Wednesday, September 26, 2007

Are you ready for early bow hunting season?

© By Othmar Vohringer

The email said, “…Where do I look for deer food sources? Everything is green and deer seem to be everywhere eating whatever is available…”
This and similar questions are familiar to me; many hunters seem to be puzzled in the early season on the subject of deer food. Then there are the other hunters who simply say: “I hunt cornfields”.

In this article I try to shed some light on proper bow hunting scouting for the early season. As the email noted, in the early season deer have plenty of food available to them.
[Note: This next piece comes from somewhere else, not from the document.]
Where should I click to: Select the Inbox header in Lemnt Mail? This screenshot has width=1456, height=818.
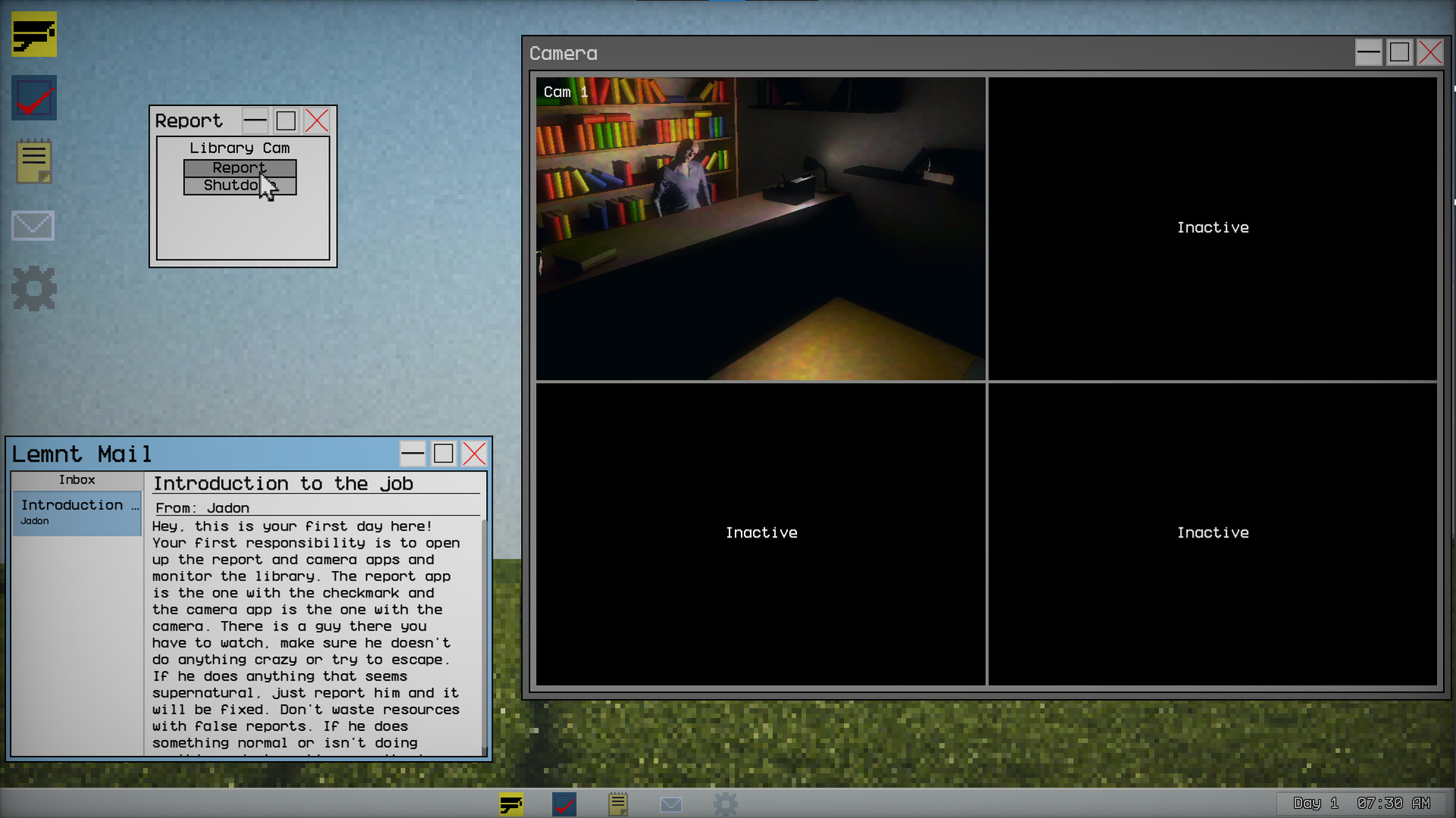click(x=77, y=480)
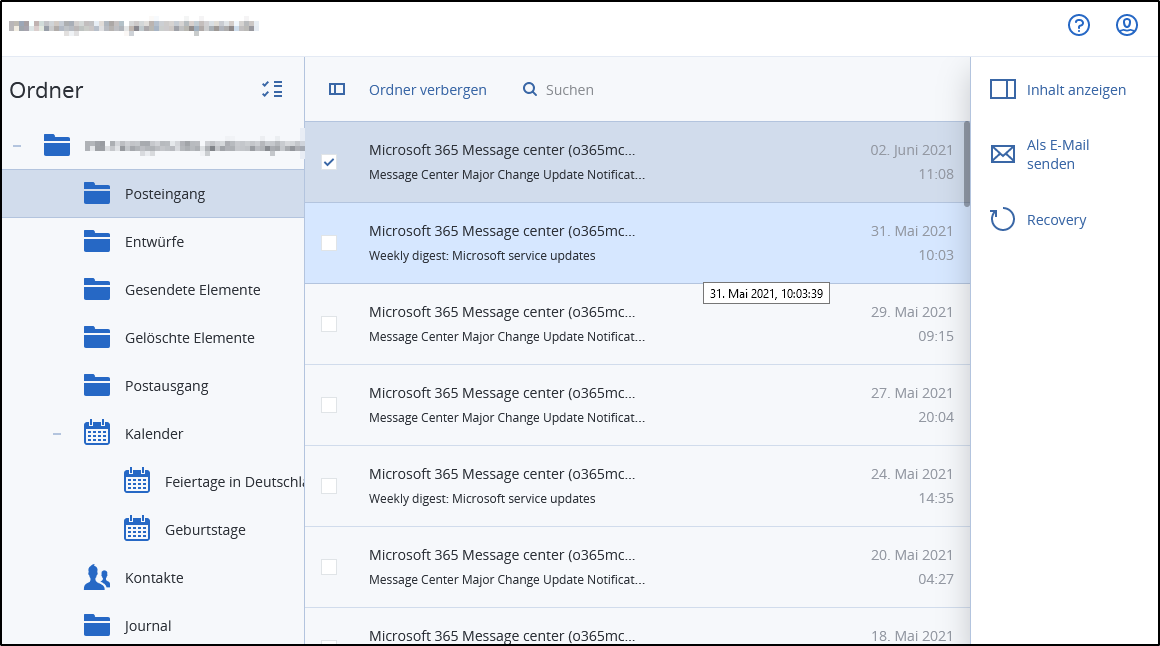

In fact, the early season may very well be the toughest time to kill a deer unless you know what the preferred food sources are. Deer are a little like you and me in that they like variety in their diet but not all their favorite food is available to them at the same time of the season.

Corn and other agricultural crops can definitely be considered a favorite food source. Deer spend a lot of time in the crop fields but they do not spend all their time in these places. Crop fields are large places and a deer could be anywhere within one. This makes it very hard, if not downright impossible to hunt deer from a stand placed on the edge of a field. Remember we’re talking about bow hunting here which is very different from sitting over a field with a rifle. In order to kill a deer with a bow in the early season we have to find a place that gets us close to the deer. Also, if you hunt on public land - as most hunters do - every hunter in the country will be lined up along the cornfields.

The answer to this problem is what I call woodland food sources. What are woodland food sources? Deer frequently eat acorns, persimmon, honeysuckle plus many other plants. Our early season scouting should be concentrated on these food sources and not on the agricultural fields. Cornfields are only important in the early season scouting as a point of reference if you will. From there we have to find out how the deer travel to a particular woodland food source.

How do we find out what the preferred woodland food source is? It’s simple really. Whenever I scout a new area my first quest is to find out what the deer in that area eat besides agricultural crop foods. Deer diet varies not only from state to state but can vary from one area to the next. For example, the county in Illinois where I used to hunt, whitetail deer wouldn’t touch red oak, yet a few counties further away they would eat them. Here in British Columbia we have only a few oaks and the deer blissfully ignore them, but they go ‘nuts’ about wild blueberries!

Putting it together:
Find the agricultural fields and then find the preferred woodland food source of the deer in your area and find out when that food will be available to the deer. It is important that you check up on these food sources. It does your hunting success no good to sit over a trail leading to an oak ridge if the acorns are still on the tree.

From there you have to figure out how the deer get from the crop field to that woodland food source using your knowledge of the land structure. Don’t set up a stand right at the woodland food source. You can’t kill a deer at the food source. The best place to set up your stand is somewhere between the crop field and the woodland food source - the further back from the field the better - provided you do not get to close to the other food source. The best place for your stand is a funnel where deer travel is constricted to a narrow trail, or where several trails merge into one leading to the woodland food source. If you use this strategy it will get you away from the other hunters and it will be a productive stand that will produce deer for as long as that food source is available.

In future articles I will cover early season scent attractant and calling tactics and in another article I will tell you how to hunt a large cornfield successfully with bow and arrow.